How do you handle the database? Do you reuse the one on staging or create a new instance with prepopulated data? If the former how do you deal with migrations and schema edits?
Yes, the db has been the most challenging aspect for us. We have 3 situations -
1. "Common baseline". With a relatively stable product, most branches (as in ~51%) do not impact the schema. For testing / QA purposes, these share one central QA db and pollute each out. Turns out, a lot of the times this is quite ok because the PR is about how the data is displayed, or improved logging, or UX change, or a security layer or anything else other than core domain knowledge - they don't care for the data that much.
2. "I'm special". Some branches do modify data (whether the format or the structure). To handle these, the manifest.json file has an option to request a separate database. If present, the rollout script will do "pg_dump + copy" of the shared staging DB, and duplicate it into "qa_$BRANCH", then update the config file (or .env for Docker) with the appropriate connection value. Additionally, it will all *sql files in a dir specified in manifest.json against the clone DB. This is done on every release, which does get annoying by resetting the qa data (we could add another manifest switch here I). On the upside, it forces you to codify all data migration rules from the start.
3. "I am very special". Some changes transform data in a way that requires business processing and cannot be done with easy SQL. Sorry, out of luck - we don't automate special cases yet. The developer has to pull the QA database to localhost, do his magic, and push it back. Not ideal, but hasn't caused any problems yet. If ain't broke...
We have a job every morning that clones the current production db instance and then deploys it onto a staging instance. All PRs with schema changes will be applied to this instance when merged. If something goes wrong, we just redeploy the saved image.
In a previous job, I built (what sounds like) a similar system. From a web UI, coworkers would see a list of recent commits, from which they could fire up an instance of the web app on demand. This created a new Docker container running the server that they could navigate to. A unique port distinguished each instance. Git tags indicated particularly important commits, e.g. new features that required more extensive testing.

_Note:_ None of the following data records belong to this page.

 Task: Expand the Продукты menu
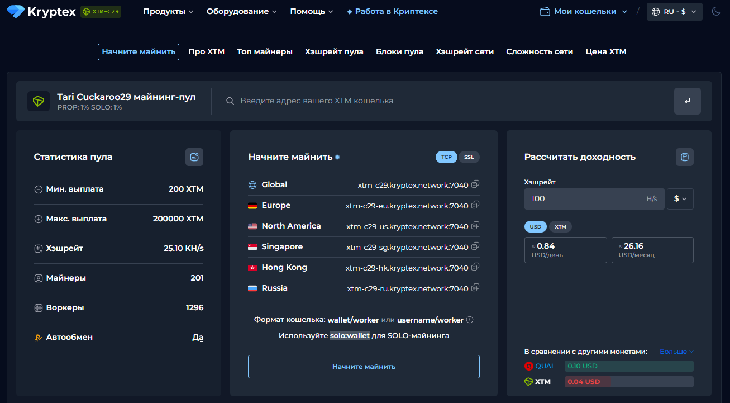[x=168, y=12]
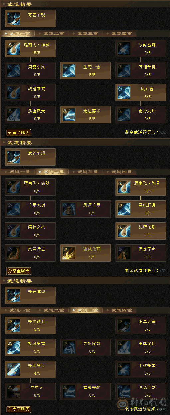Pick the 如雁如歌 skill icon
This screenshot has height=415, width=170.
(124, 231)
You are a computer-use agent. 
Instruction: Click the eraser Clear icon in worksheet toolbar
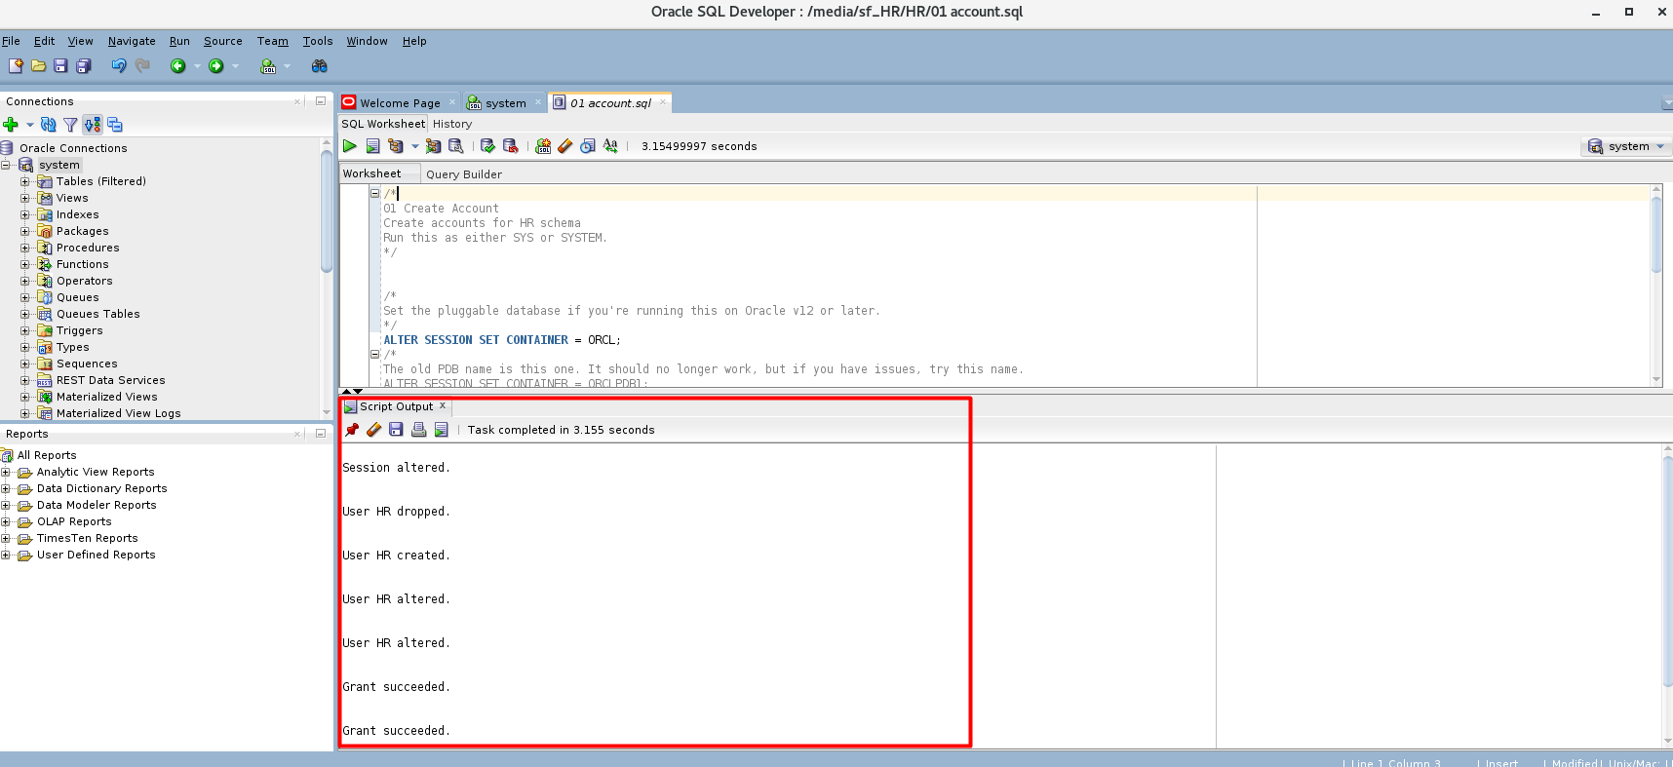[x=565, y=146]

Docker worked great for this task, allowing instances to be created and destroyed quickly. In a fresh instance of the web app you could create new accounts and import data then throw away the container when you were finished or wanted a fresh start. It worked especially well for non-technical people to see the latest changes as soon as they were pushed.
We're doing the same for microservice deployments to kubernetes, using Jenkins' multibranch pipeline - Jenkins just watches the git repo, and any commit to a branch that contains a Jenkinsfile gets built. At the end of the build process, we publish a docker image tagged with the branch and build number, and then use helm to upgrade or create a deployment in a kubernetes cluster, tagged to run the just-published docker image. Our cluster's running in AWS and has a package deployed to it called 'area53' which can set up route 53 DNS records for kubernetes services automatically.

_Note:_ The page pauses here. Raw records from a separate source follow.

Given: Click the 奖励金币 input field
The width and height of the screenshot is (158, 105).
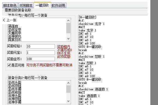Looking at the screenshot, I should click(x=41, y=59).
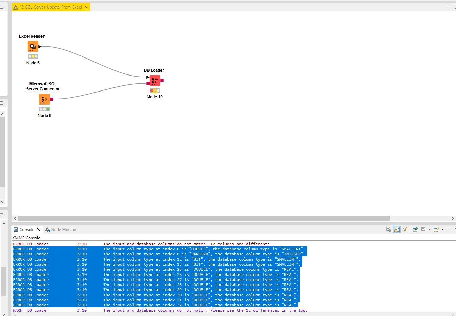Image resolution: width=456 pixels, height=316 pixels.
Task: Toggle the console Scroll Lock button
Action: point(397,229)
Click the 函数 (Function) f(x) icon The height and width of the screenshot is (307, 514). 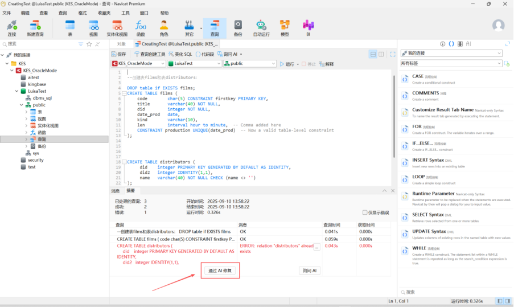click(x=141, y=27)
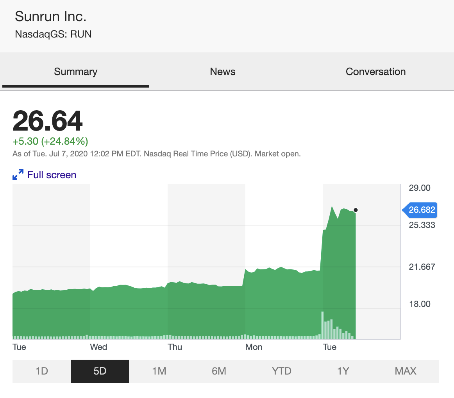454x398 pixels.
Task: Open the Summary tab
Action: click(x=75, y=72)
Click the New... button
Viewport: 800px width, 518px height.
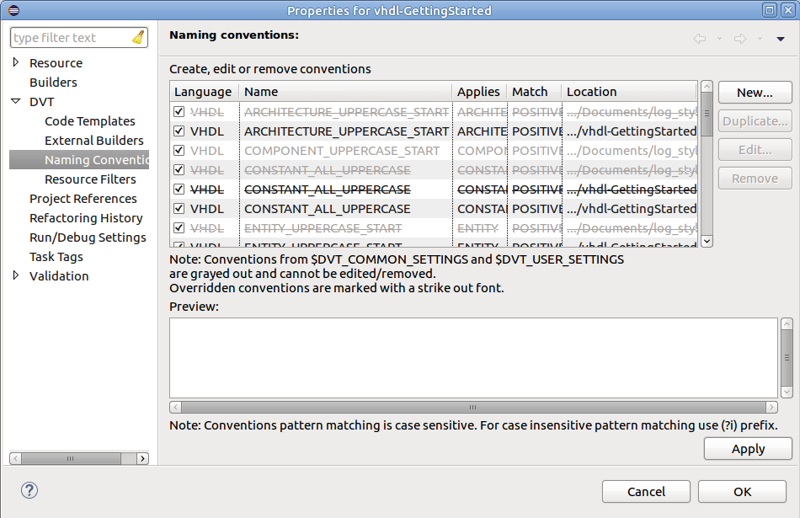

Upshot of all that is that if you create and push a new branch called 'foo', a few minutes later that branch's code is up and running in AWS, under the name 'service-foo.dev.example.com'. We can then automatically run integration tests against that endpoint.

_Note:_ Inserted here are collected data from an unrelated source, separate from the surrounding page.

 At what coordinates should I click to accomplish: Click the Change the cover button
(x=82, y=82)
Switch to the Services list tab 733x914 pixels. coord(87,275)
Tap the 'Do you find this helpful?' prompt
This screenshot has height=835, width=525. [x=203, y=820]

Best part is that the build process defined by the jenkinsfile, and the deployment defined by the helm chart, all live in the source, so you can play with them on a branch. Want to add another testing step to the build process? Branch, add it to the jenkinsfile, and your build pipeline change gets executed just for your branch, without stopping other branches from building. Once you're happy with the addition, merge the change and now every future branch gets that extra deployment step. Likewise if you modify the deployment chart, you can test it in a branch.